Alors que des journalistes d’un département du journal the Globe à Boston enquêtent sur des commissariats de police, leur nouveau patron, Marty Baron, les pousse à travailler sur des affaires d’abus sexuels qui touchent l’Eglise catholique. Il semblerait qu’un haut membre de l’Eglise, le cardinal Law, ait été au courant de ces dérives et les ait couvertes. Le film nous plonge ainsi dans l’enquête de ces journalistes qui découvrent que le cardinal n’est que le sommet de l’iceberg, et que les dérives sexuelles sont en fait un phénomène répétitif au sein de l’Eglise catholique des Etats-Unis à la fin des années 90. Ce film, qui date de 2015, représente fidèlement la réalité des années 2000, et fait entrer le spectateur dans l’ambiance du journal local de Boston. Les vieux ordinateurs, les imprimeries, la moquette au sol, les archives papier… tout nous rappelle le bon vieux journaliste et son travail d’investigation.

Ce film est tiré d’une histoire vraie et retrace l’enquête de 4 journalistes du Spotlight sur plus d’un an dont leur but est de « mettre en lumière » les pratiques de l’église de l’époque des années 1980 à 2000. Outre un casting de qualité (Mark Ruffalo, Rachel McAdams, Liev Schreiber et Stanley Tucci) et l’excellent jeu des acteurs, la force de ce film est de retracer fidèlement l’enquête, sans rajouter de superflu. Ce long-métrage qui gagné en 2016 l’oscar du meilleur acteur et du meilleur scénario original est tourné en crescendo et on comprend vite que l’enquête va prendre une tout autre tournure. En effet, cette affaire, qui ne s’ébruite que très tard par rapport au moment où elle a été découverte, jette un voile sur la frontière entre le bien et le mal.

Pourquoi l’affaire n’a-t-elle pas été traitée plus tôt ? Pourquoi des personnes au courant se sont-elles tues ? Pourquoi les victimes, et les familles des victimes n’ont-elles pas portées plainte ? De nombreuses questions se soulèvent, et ce sujet sensible touche personnellement les journalistes qui travaillent sur l’enquête. Le rédacteur en chef, interprété par Michael Keaton, voit son rôle remettre en question. Doit-on publier dès que l’on a les faits, ou attendre d’avoir plus de preuve pour faire réellement changer les choses. Quel est le véritable travail d’un journaliste ? Simplement énoncer des faits, ou doivent-ils contribuer au changement ? Cette histoire, parce qu’elle parle d’un sujet très sensible, concerne directement les personnages et leur implication émotionnelle pourrait mettre en péril l’enquête, leur soif de vérité pouvant prendre le pas sur le besoin de faire changer les choses.

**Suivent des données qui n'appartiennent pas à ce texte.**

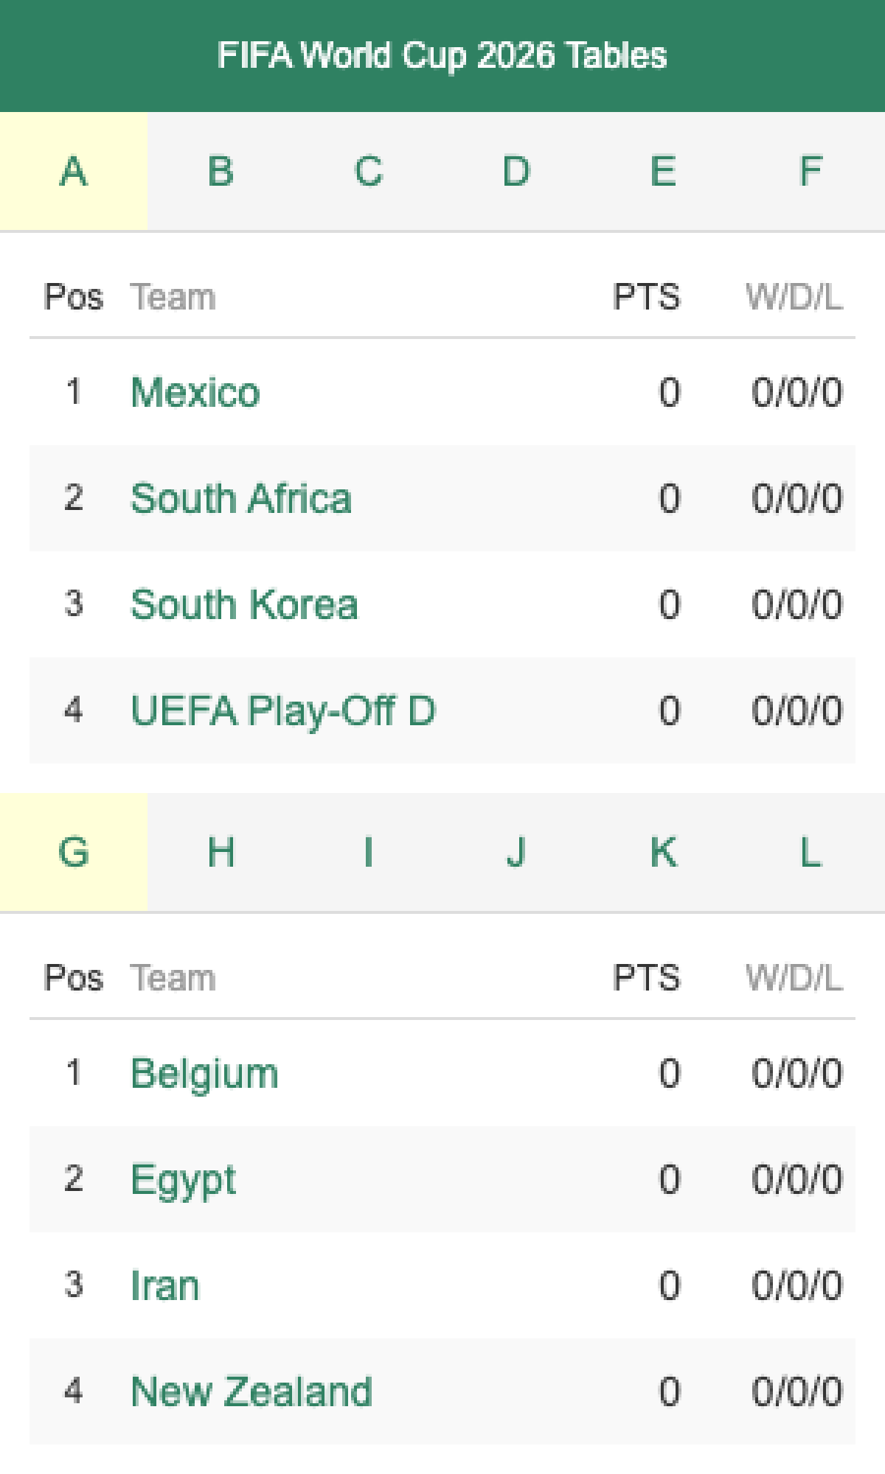The height and width of the screenshot is (1474, 885).
Task: View Group F tab
Action: pyautogui.click(x=811, y=172)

Ce film me fait beaucoup penser à Pentagon papers. On retrouve le schéma, la même implication de la part des journalistes mais aussi de la part de la population américaine. Il faut dire que l’année 2001 est une époque charnière pour l’opinion publique américaine, qui est autant touchée par la guerre du Vietnam que par les affaires de pédophilie d’une des plus anciennes institutions. Personnellement, je conseille fortement ce film si vous avez envie de suivre une enquête de l’intérieur et de vous plonger dans le travail de journalistes d’investigation.